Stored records

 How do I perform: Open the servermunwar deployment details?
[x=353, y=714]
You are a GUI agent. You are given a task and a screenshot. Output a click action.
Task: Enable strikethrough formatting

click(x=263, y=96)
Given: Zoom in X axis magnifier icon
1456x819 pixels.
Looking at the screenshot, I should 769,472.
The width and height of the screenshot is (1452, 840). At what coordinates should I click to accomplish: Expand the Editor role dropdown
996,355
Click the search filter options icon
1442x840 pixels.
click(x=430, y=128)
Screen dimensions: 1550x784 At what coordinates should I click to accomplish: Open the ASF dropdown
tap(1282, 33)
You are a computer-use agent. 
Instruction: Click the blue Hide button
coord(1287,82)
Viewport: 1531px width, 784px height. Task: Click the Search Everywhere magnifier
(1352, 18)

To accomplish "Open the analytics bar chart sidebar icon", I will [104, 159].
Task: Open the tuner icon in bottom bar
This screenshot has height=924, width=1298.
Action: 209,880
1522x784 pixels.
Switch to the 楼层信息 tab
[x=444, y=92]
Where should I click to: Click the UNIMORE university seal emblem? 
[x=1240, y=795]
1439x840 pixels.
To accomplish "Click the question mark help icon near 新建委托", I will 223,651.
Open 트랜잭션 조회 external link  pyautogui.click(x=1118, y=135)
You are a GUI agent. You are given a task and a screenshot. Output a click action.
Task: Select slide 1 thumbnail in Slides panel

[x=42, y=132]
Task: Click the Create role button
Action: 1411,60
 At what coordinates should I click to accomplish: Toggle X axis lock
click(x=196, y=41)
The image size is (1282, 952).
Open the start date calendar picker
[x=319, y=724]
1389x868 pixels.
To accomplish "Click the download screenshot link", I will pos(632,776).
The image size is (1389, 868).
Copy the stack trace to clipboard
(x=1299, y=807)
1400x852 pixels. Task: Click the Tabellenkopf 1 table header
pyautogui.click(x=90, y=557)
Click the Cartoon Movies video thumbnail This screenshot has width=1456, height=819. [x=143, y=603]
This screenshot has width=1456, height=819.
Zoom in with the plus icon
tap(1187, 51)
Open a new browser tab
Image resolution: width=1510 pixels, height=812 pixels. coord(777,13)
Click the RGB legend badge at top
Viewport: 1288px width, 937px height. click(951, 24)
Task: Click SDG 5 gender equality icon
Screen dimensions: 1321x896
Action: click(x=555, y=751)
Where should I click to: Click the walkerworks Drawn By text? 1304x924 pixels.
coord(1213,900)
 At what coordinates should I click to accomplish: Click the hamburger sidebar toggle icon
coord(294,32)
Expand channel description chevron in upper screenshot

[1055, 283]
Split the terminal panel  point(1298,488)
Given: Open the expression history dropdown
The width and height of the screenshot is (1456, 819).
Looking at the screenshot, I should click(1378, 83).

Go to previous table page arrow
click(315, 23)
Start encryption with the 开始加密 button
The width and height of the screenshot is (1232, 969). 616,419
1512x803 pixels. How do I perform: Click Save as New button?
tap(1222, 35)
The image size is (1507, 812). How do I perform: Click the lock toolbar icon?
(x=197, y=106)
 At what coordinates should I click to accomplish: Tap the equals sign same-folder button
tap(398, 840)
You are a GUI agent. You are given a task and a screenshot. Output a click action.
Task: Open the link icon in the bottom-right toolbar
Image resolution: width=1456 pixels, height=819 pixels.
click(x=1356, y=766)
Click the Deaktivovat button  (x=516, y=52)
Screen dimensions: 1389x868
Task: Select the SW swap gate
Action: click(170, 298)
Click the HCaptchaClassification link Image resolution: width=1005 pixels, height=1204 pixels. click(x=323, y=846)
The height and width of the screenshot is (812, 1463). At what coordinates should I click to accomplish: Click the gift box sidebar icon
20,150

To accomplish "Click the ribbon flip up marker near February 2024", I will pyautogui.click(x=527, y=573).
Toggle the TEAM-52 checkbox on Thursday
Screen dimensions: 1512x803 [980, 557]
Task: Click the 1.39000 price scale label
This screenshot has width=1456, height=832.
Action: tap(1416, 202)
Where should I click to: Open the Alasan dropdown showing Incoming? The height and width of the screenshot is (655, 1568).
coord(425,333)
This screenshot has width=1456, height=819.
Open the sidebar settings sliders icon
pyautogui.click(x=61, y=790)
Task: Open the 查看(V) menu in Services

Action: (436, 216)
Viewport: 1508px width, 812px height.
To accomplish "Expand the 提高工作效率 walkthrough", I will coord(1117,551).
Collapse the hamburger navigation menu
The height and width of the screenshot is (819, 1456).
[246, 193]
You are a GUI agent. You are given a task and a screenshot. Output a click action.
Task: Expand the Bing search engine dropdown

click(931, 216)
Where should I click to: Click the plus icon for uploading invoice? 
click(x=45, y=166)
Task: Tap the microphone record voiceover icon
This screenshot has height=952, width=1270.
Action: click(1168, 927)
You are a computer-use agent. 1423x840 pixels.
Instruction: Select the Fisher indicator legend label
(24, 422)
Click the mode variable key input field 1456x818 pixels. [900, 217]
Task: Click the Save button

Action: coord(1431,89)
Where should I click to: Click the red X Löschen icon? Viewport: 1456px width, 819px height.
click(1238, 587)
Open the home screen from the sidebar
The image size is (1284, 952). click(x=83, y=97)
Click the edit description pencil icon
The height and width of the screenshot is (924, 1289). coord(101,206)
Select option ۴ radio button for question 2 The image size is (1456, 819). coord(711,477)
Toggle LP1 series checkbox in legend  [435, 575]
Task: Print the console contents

PROBLEM:
Report the number of lines above that contain the word "will", and only that number.

RESPONSE TO THIS EXERCISE:
5